Hehe...the New and Improved *Cruelty Free* Fur Stole. :lol: 

Cute ratties and cute hamsters...the baby hammies kinda look like little hooded rats.


----------



## renay

I know they're the hooded rats of hamsters, some of them have the actual markings of a "proper" hooded rat lol its so cute!


----------



## Matt

I love the Rats and Hammies.

BTW, How old are you?


----------



## renay

lol... I'm 18 and I look 12..you don't have to rub it in  haha


----------



## SamsterAndRocky

lol....im almost 23 and i look 17ish


----------



## Matt

renay said:


> lol... I'm 18 and I look 12..you don't have to rub it in  haha


I would say more like 15, But its working for you..lol..
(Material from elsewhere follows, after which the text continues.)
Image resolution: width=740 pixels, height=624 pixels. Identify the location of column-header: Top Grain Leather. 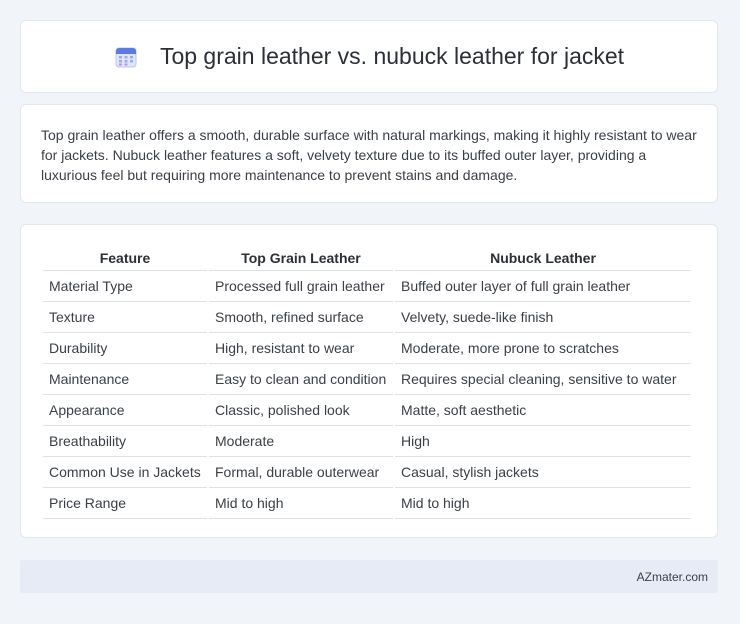
(301, 258).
Also, I love the Scarf Pic.


----------



## renay

haha. 15. i guess i can deal with that.


----------



## renay

Haha, my living fur idea.. I should hurry up and copy right it before someone else does :|


----------



## nepenthes

I would wear a rat Hat. But that would take allot of rats.


----------



## renay

lol what about your yellow checkered mow hawk?! And you are so not allowed to steal from my living line of rat wear :lol: copyright by me


----------



## Kimmiekins

Awww, so cute! I miss having hammies. So cute! *swoon*

The ratties, too. Especially the "fur scarf". LOL.

If it makes you feel better, I'm 27 but most people think I'm still a teenager. :roll:


----------



## renay

when I'm 27 I hope people still think I'm a teenager  lol 

I really didn't miss having hamsters until I got this one. Shes so different from the other ones I've owned. I still prefer rats to hamsters, but Hammies are fun to  
Aw it reminds me the other day Lulu was riding on my happy bunny slippers...I could have added rat slippers to my ever growing chain of ratty wear haha


----------



## simbakitten

love the scarf pic


----------



## kaylaface

lol fur scarf. *drapes ratties about neck* lol. To bad they don't like to stay put. hehe.


----------



## jellybeanqueen

awww, lookit those baby hammies. <3
and the scarf pic is uber cute too..awesome new trend. :wink:


----------



## renay

ha, i was very surprised to find this thread dug up lol. Yeah my rat-tastic scarf, i'm going to sell it on ebay, no i'm kidding,. and an update on the baby hammies, they've all found very good homes and I keep getting reports on how huge they're getting, i'm going to have to go and visit some of them soon


----------



## rat_ratscal

when i read the title i didnt see the hamster part and thought it said baby pandas, goshers, its not nice to scare people like that!


----------